Apache Cassandra Operators

Apache Cassandra is an open source distributed NoSQL database that can be used when you need scalability and high availability without compromising performance. It offers linear scalability and fault-tolerance on commodity hardware or cloud infrastructure which makes it the perfect platform for mission-critical data. It supports multi-datacenter replication with lower latencies.

Prerequisite

To use operators, you must configure a Cassandra Connection.

Waiting for a Table to be created

The CassandraTableSensor operator is used to check for the existence of a table in a Cassandra cluster.

Use the table parameter (set in default_args in the example below) to poke until the provided table is found.
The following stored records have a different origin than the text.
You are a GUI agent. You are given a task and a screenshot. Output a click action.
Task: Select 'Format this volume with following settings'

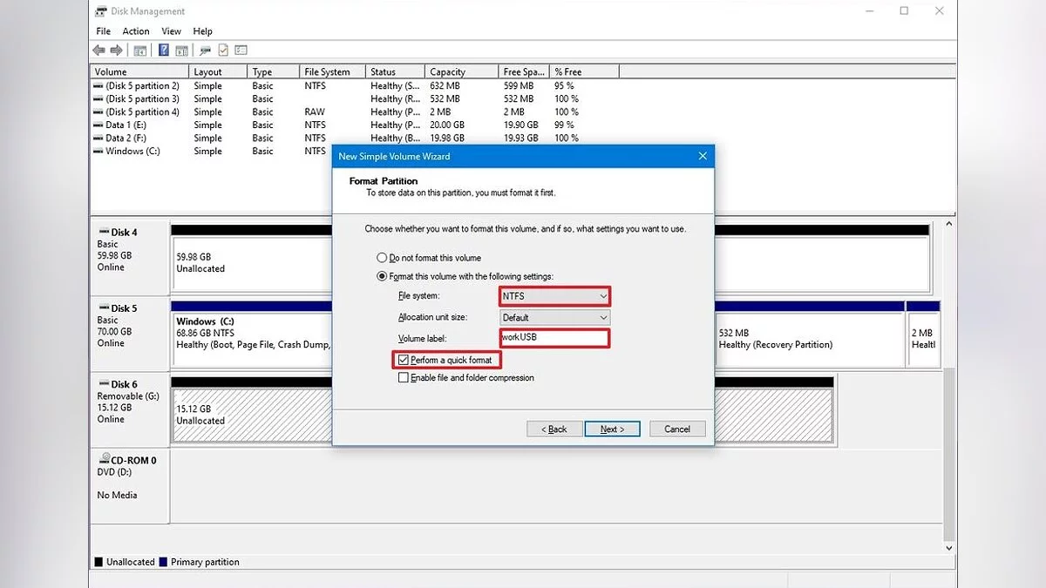[x=382, y=276]
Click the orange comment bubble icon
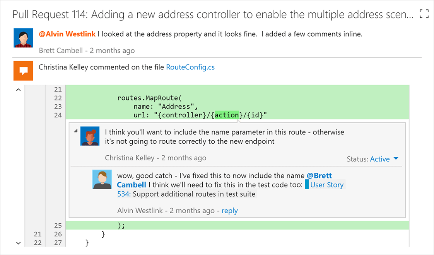 point(23,71)
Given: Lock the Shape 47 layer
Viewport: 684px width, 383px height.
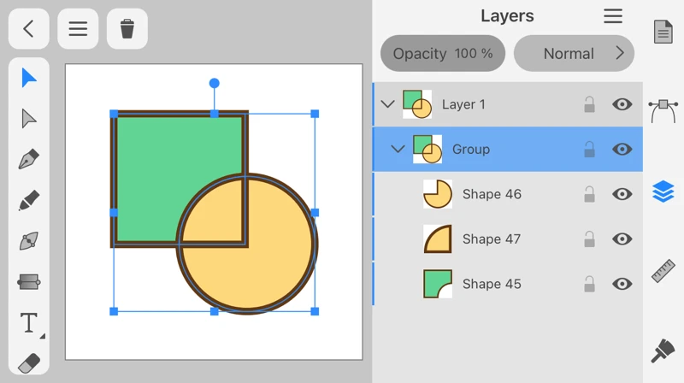Looking at the screenshot, I should coord(589,239).
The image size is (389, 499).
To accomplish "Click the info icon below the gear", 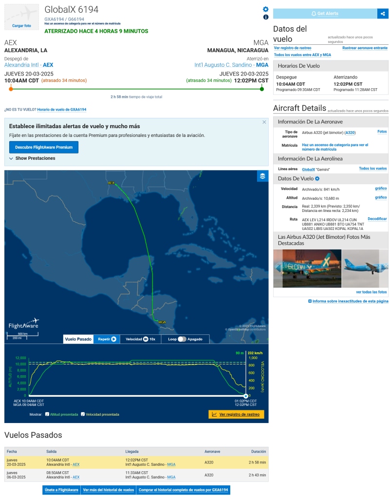I will coord(266,17).
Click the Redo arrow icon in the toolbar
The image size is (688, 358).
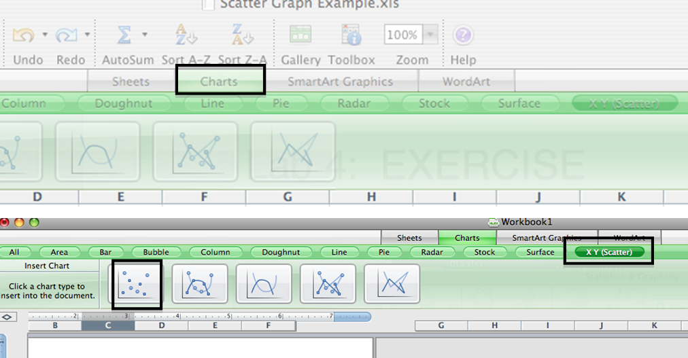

Use dot notation to target a specific keyspace.

Waiting for a Record to be created

The CassandraRecordSensor operator is used to check for the existence of a record of a table in the Cassandra cluster.

Use the table parameter (set in default_args in the example below) to mention the keyspace and table for the record. Use dot notation to target a specific keyspace.

Use the keys parameter to poke until the provided record is found. The existence of record is identified using key value pairs. In the given example, we’re are looking for value v1 in column p1 and v2 in column p2.

Example use of these sensors

tests/system/apache/cassandra/example_cassandra_dag.py[source]

with DAG(
    dag_id=DAG_ID,
    schedule=None,
    start_date=datetime(2021, 1, 1),
    default_args={"table": "keyspace_name.table_name"},
    catchup=False,
    tags=["example"],
) as dag:
    table_sensor = CassandraTableSensor(task_id="cassandra_table_sensor")

    record_sensor = CassandraRecordSensor(task_id="cassandra_record_sensor", keys={"p1": "v1", "p2": "v2"})

Reference

For further information, look at Cassandra Query Language (CQL) SELECT statement.